Prosecutors in Morris County have a number of tools at their disposal when they want to charge someone with a crime. Sometimes, depending in part on the nature of the case itself, they may present a case to a grand jury.
One recent case scheduled to go before a grand jury in Morris County involves a Catholic priest who allegedly made death threats against another fellow priest. A dispute between the two reportedly broke out over which of them had the right to use a particular vehicle. The purported victim claims the defendant attacked him with a crucifix-tipped metal staff, stabbing him in the arm and threatening to kill him.
The defendant priest claims that the wound was the result of that priest smashing his own arm into a glass door. Regardless, it required almost 30 stitches, and the defendant was charged with making a terroristic threat.
Allegedly violent crimes like this may be marked to go before a grand jury instead of the usual criminal trial with which Morris County residents are familiar. A grand jury will review evidence — and they have much greater leeway to do so than a traditional jury — and work with the prosecutor to decide whether to indict the defendant on any charges. Grand jury proceedings are confidential, which serves the dual purposes of protecting a defendant’s public reputation and permitting witnesses to testify without fear of retaliation.

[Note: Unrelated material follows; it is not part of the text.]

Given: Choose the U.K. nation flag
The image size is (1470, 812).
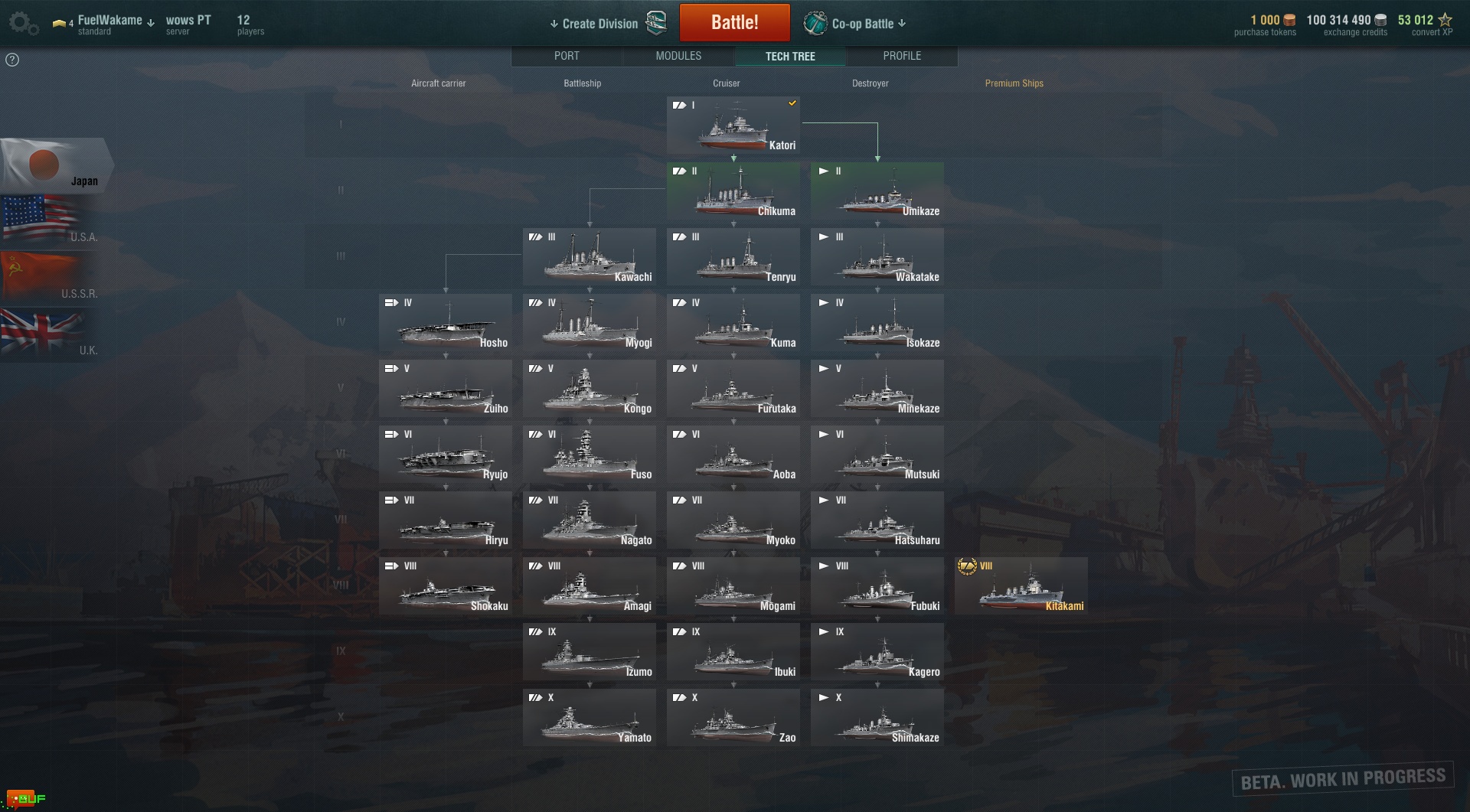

The accused priest’s criminal defense attorney has indicated that he will continue discussing options with the prosecutor in an attempt to deal with the charge of terroristic threats separately from the Morris County grand jury hearing, perhaps through a plea negotiation. Fortunately, legal defense professionals also have a variety of strategies like this available to help protect defendants’ interests in any number of situations.